Tutto si fa così funzionale al convogliare l'ambientazione di spasimi notturni di "Stray Ashes", una versione romantica e meno affascinante dell'ultimo AA Bondy ("Forests"; suona nel disco il bassista di Bondy, peraltro), con questi arpeggi di elettrica che prima sonnecchiano e poi si amplificano nel silenzio, evocando il periodo di isolamento trascorso nelle Catskills, gruppo montuoso dello stato di NY.
Niente, insomma, di sensazionale, in questo "Stray Ashes", appesantito da pezzi debolucci dal punto di vista compositivo, nobilitati solamente da felici intuizioni sonore e di accompagnamento, che convincono se non altro che, oltre al songwriting, ci sia dietro un importante lavoro di approfondimento ("Moonwatcher" e "Crooked Branches", la più pop del disco).

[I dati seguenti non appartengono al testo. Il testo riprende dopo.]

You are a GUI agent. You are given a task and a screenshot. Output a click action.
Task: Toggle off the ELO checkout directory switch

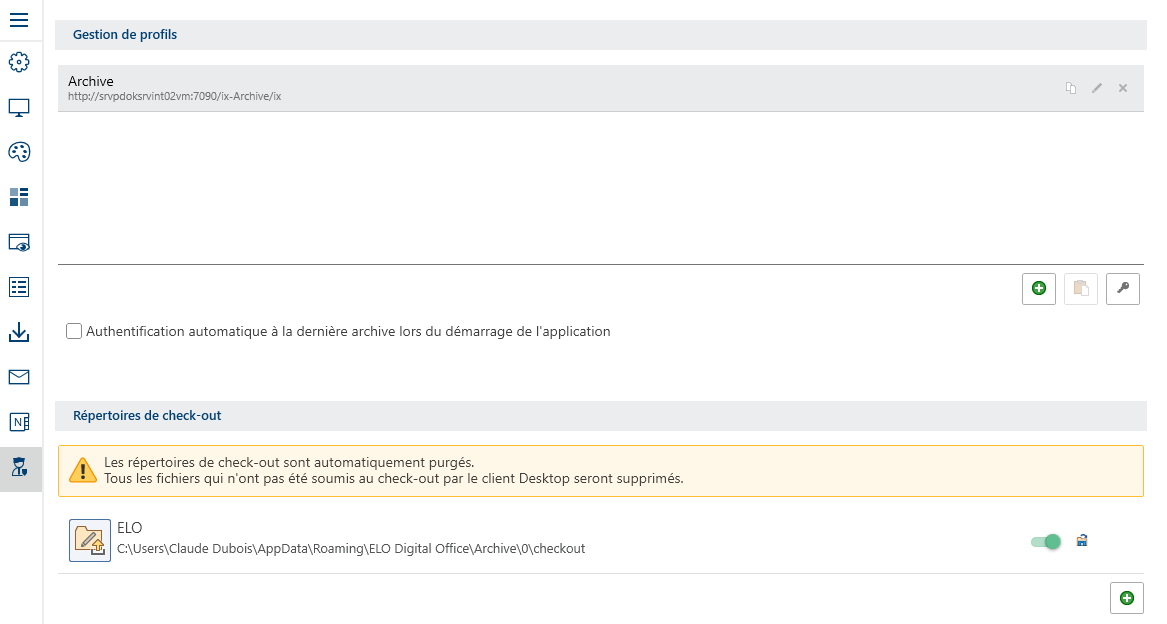coord(1046,542)
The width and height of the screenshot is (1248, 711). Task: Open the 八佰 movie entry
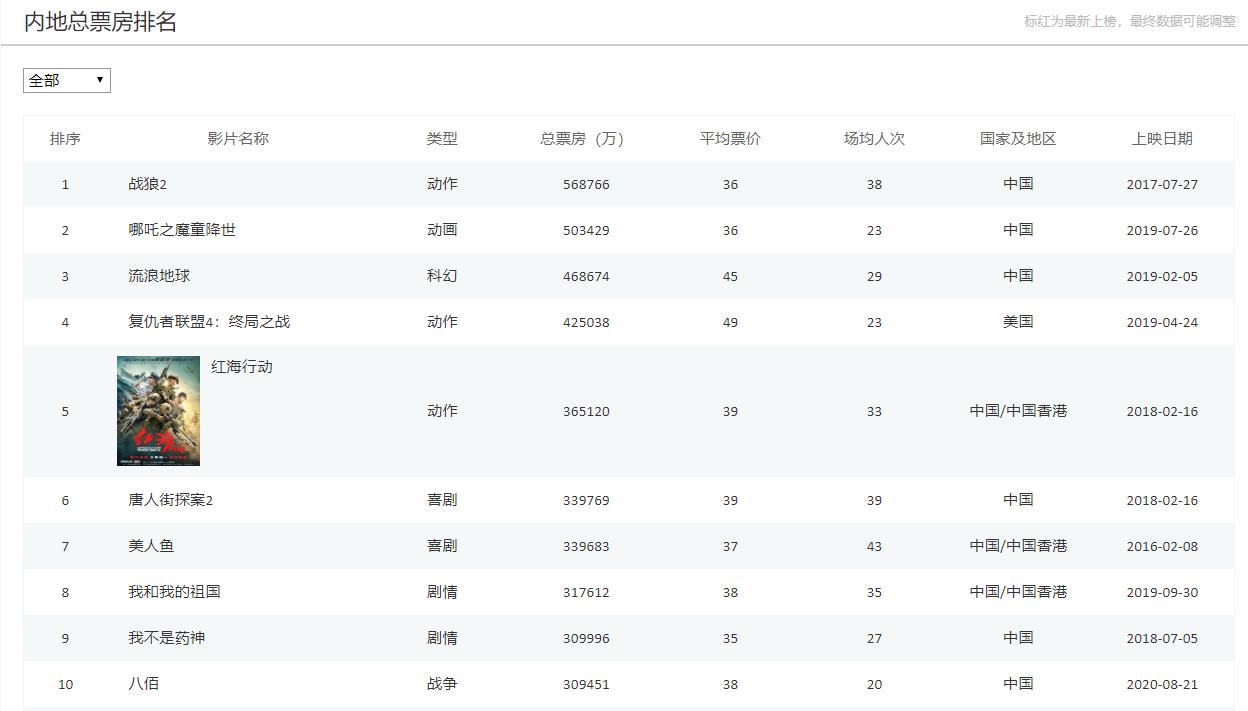(143, 684)
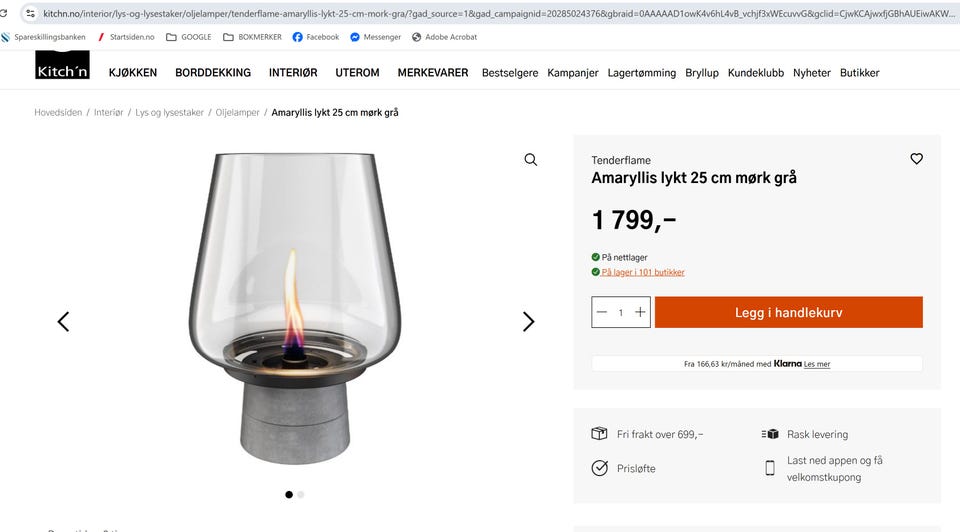Click Legg i handlekurv button
The image size is (960, 532).
click(x=788, y=312)
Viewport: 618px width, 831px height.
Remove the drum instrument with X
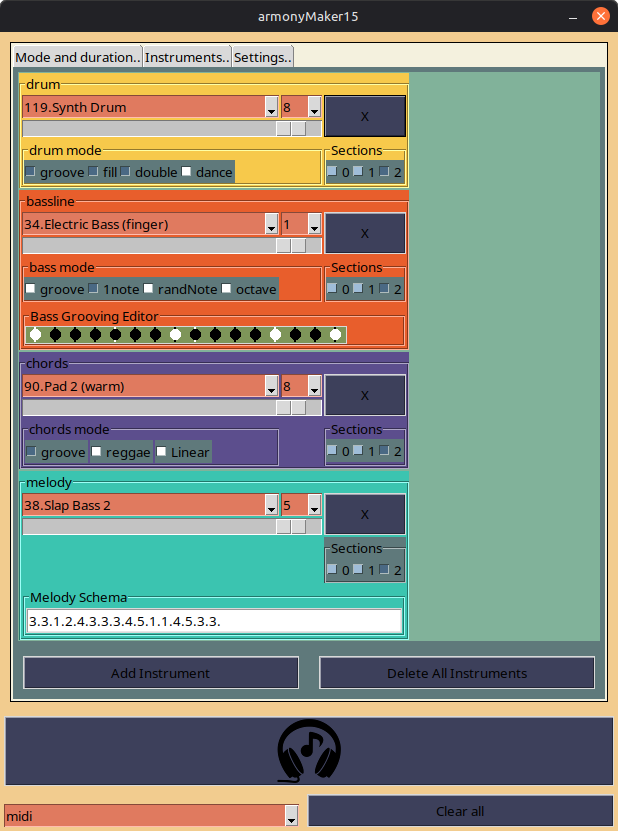[365, 117]
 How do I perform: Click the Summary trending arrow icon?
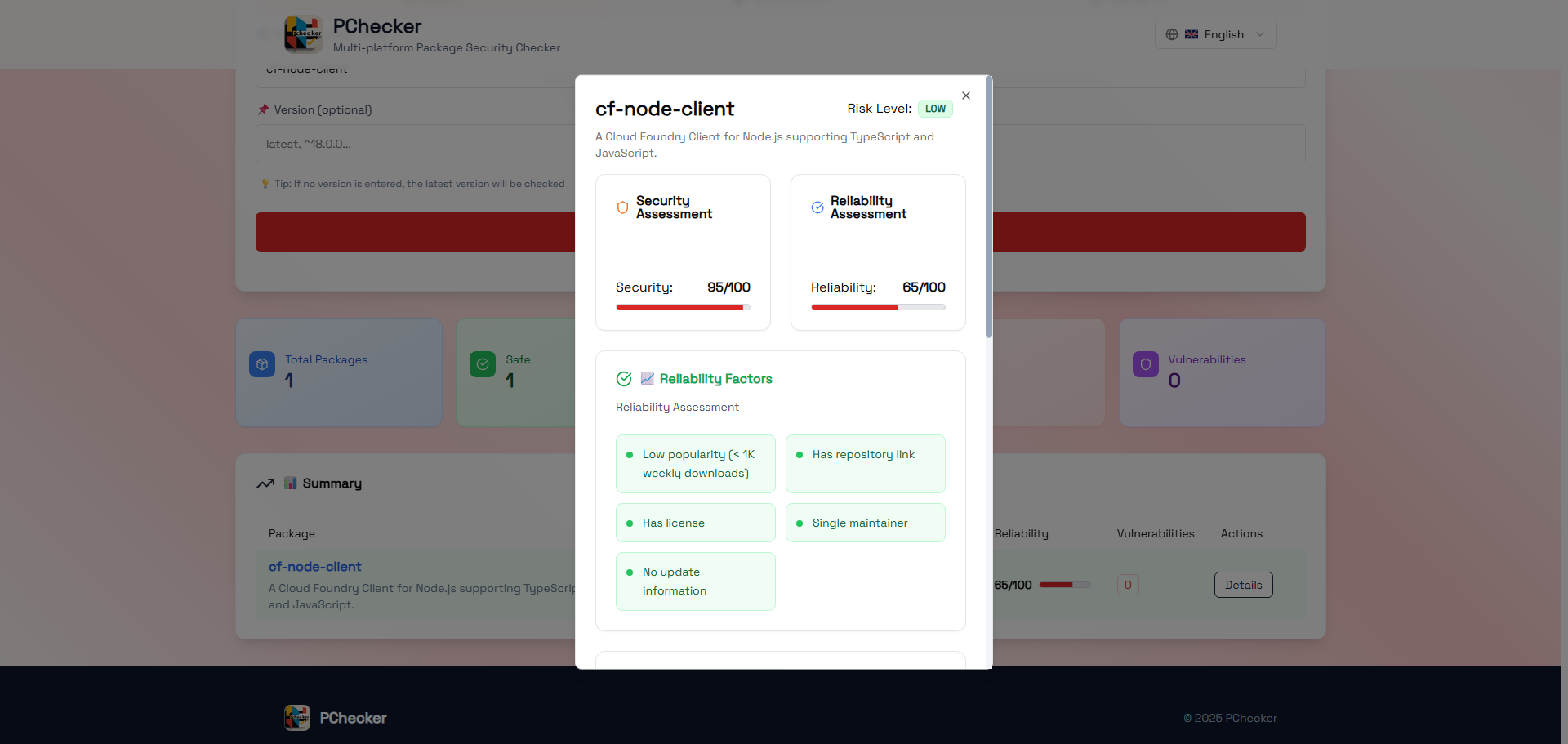pyautogui.click(x=265, y=483)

La grande zavorra del disco è però l'involuzione sul piano espressivo, una messinscena di voragini in minore e di improbabili slanci percussivo-rumoristici che risulta però pesantuccia, quando non supportata da canzoni di rilievo.
Un netto passo indietro per il cantautore americano, che in "Stray Ashes" punta tutto sull'eleganza formale, dipingendo tormenti in modo troppo didascalico per non annegarvi.